• Task brief
Please copy the data below verbatim, starting with the line that contains "You are a computer-use agent. 574x500 pixels." and going on through the line that contains "coord(1442,34)", with both of those lines included.

** START Data listing **

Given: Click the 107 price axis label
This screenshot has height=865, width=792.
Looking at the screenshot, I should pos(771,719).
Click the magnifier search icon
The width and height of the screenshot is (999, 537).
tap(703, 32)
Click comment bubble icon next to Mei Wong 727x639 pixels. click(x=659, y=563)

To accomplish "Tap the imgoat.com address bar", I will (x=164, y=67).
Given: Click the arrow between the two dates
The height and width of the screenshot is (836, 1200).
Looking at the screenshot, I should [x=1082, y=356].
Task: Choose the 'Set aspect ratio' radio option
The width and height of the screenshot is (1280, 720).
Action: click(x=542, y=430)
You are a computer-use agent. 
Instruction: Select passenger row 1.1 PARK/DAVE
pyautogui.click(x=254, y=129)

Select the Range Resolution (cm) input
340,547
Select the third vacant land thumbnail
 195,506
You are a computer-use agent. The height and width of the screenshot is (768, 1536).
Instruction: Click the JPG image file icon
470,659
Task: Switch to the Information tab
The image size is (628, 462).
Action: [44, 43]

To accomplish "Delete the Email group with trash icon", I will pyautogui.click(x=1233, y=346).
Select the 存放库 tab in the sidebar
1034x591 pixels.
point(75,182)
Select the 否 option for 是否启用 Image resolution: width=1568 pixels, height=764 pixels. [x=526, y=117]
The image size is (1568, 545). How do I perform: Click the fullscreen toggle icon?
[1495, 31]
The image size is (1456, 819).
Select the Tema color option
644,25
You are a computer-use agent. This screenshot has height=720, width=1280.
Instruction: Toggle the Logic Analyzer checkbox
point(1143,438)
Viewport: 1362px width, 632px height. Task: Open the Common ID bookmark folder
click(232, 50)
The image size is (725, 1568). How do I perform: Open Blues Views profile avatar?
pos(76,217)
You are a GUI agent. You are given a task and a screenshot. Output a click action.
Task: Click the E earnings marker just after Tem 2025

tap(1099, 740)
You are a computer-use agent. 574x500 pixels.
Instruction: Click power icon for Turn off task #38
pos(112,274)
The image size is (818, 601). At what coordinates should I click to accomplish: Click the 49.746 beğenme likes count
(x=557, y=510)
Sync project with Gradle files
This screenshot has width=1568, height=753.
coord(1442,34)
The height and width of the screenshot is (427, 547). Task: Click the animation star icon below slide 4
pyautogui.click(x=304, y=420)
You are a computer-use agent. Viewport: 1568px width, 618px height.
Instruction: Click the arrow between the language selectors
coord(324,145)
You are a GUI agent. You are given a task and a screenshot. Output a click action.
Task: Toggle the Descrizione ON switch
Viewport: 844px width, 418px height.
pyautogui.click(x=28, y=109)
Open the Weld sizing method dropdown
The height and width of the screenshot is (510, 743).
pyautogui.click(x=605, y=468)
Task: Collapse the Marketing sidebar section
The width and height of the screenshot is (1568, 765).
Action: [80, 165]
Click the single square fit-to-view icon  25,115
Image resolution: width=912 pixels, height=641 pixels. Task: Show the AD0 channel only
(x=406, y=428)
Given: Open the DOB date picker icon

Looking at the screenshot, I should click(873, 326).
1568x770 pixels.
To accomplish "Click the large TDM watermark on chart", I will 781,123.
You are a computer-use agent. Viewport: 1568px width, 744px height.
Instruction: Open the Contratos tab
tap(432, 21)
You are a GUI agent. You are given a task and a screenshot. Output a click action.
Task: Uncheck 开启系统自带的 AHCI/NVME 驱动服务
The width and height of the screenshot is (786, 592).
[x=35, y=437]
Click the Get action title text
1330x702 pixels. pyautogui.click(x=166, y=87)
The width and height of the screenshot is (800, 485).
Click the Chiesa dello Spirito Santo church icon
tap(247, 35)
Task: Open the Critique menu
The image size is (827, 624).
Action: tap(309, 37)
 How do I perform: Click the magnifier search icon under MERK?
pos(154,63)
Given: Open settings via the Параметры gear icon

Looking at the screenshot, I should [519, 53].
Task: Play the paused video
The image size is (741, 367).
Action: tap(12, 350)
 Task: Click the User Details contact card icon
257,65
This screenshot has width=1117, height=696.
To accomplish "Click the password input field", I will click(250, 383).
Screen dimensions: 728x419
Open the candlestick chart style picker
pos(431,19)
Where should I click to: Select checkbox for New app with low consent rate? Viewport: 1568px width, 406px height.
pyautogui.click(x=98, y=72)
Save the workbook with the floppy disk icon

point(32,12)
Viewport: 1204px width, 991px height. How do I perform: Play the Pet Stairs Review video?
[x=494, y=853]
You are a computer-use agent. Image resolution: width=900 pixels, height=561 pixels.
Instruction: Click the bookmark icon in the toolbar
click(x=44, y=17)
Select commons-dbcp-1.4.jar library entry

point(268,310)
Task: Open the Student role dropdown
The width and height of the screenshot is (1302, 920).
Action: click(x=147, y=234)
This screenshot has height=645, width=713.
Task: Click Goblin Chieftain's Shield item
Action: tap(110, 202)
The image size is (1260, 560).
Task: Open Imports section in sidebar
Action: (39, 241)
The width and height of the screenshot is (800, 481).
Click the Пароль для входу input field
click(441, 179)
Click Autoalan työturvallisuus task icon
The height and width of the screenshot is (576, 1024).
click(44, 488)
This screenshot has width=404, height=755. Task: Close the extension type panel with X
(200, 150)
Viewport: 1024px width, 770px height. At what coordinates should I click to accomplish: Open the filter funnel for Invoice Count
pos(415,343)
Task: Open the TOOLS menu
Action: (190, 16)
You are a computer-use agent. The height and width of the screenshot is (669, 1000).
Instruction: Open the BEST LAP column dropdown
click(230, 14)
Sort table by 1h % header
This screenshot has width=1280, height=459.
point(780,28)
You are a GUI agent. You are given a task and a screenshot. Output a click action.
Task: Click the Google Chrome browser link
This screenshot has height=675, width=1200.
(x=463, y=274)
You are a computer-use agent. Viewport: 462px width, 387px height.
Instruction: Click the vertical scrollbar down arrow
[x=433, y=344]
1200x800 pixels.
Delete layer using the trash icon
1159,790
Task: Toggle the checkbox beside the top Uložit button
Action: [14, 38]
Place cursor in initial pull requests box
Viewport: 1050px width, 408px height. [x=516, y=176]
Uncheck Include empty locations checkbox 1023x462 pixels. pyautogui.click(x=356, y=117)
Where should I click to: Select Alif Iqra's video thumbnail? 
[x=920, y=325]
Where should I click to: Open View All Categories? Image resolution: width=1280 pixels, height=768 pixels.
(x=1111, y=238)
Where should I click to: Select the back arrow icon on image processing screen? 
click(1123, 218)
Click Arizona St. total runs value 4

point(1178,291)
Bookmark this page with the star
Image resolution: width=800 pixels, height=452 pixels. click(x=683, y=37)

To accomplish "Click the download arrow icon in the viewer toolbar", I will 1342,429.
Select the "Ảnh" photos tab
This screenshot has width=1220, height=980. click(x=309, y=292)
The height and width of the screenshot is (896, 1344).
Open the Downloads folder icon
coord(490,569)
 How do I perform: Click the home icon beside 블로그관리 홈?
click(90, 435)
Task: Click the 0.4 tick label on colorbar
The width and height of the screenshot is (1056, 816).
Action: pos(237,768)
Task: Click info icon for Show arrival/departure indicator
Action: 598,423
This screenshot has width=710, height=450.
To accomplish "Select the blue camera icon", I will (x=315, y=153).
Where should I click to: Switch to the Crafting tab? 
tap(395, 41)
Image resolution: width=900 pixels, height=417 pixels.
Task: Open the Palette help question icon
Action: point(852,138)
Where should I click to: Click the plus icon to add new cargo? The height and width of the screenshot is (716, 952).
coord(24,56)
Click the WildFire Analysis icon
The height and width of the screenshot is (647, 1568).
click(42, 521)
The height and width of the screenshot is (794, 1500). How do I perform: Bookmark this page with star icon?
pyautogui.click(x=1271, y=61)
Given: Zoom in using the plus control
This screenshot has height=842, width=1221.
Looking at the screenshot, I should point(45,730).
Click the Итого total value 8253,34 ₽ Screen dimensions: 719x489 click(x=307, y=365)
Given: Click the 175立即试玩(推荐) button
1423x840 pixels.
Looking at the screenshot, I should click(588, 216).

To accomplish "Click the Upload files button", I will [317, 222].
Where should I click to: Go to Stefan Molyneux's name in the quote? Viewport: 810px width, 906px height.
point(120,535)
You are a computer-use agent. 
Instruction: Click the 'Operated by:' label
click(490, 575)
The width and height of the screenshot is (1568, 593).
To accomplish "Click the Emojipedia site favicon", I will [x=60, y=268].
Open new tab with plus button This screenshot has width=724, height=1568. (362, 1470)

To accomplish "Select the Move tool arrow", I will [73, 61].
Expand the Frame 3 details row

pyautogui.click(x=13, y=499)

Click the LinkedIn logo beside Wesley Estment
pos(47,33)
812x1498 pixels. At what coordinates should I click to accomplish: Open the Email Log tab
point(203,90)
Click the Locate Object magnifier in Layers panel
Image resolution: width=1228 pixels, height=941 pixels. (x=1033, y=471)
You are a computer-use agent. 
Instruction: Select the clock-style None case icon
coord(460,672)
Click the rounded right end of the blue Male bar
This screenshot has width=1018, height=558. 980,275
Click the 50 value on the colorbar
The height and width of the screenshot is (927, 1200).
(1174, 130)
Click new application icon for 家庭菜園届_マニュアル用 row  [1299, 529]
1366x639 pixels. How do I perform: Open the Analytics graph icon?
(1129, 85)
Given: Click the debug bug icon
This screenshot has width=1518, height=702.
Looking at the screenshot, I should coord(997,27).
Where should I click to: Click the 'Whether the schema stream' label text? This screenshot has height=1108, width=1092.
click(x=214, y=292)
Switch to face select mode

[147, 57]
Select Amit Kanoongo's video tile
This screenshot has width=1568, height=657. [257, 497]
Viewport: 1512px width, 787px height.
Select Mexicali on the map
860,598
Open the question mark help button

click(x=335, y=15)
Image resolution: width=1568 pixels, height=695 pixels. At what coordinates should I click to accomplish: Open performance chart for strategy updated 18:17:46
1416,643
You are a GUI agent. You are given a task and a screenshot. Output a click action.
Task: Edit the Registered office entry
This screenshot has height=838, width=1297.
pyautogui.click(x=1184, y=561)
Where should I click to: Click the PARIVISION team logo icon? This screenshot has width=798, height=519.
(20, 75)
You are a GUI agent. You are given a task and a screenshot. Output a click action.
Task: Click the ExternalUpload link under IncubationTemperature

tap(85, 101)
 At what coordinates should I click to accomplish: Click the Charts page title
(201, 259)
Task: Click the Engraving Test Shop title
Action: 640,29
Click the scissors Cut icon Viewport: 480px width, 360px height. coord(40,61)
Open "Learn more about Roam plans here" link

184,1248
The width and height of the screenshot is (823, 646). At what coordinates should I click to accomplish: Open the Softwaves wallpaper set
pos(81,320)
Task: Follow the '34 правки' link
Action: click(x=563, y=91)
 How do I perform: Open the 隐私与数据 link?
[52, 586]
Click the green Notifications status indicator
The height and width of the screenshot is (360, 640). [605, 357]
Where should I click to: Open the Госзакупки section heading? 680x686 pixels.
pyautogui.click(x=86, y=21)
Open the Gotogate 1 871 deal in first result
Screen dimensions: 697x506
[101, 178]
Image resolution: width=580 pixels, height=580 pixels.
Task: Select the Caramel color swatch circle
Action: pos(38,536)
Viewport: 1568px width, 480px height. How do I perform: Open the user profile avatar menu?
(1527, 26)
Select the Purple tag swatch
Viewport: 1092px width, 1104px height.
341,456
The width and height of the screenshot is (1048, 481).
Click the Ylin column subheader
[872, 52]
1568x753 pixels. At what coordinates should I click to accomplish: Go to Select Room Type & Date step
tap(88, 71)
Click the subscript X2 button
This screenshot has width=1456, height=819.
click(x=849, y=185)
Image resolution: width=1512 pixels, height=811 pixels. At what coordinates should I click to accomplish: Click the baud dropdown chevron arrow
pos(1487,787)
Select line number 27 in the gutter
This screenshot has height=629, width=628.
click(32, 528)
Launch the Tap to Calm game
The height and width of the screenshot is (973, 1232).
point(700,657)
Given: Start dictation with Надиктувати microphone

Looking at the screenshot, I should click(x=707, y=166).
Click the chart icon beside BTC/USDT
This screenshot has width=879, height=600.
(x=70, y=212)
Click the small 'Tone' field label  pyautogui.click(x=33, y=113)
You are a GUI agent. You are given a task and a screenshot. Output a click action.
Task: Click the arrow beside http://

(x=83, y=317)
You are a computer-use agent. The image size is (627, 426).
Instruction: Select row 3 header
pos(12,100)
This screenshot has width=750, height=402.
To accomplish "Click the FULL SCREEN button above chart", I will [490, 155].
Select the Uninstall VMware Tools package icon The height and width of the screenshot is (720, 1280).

** END Data listing **

• Solution for this problem
You are a computer-use agent. 574x500 pixels.
Instruction: Click power icon for Turn off task #38
pos(112,274)
The image size is (818, 601). At what coordinates should I click to accomplish: Click the 49.746 beğenme likes count
(x=557, y=510)
Sync project with Gradle files
This screenshot has width=1568, height=753.
coord(1442,34)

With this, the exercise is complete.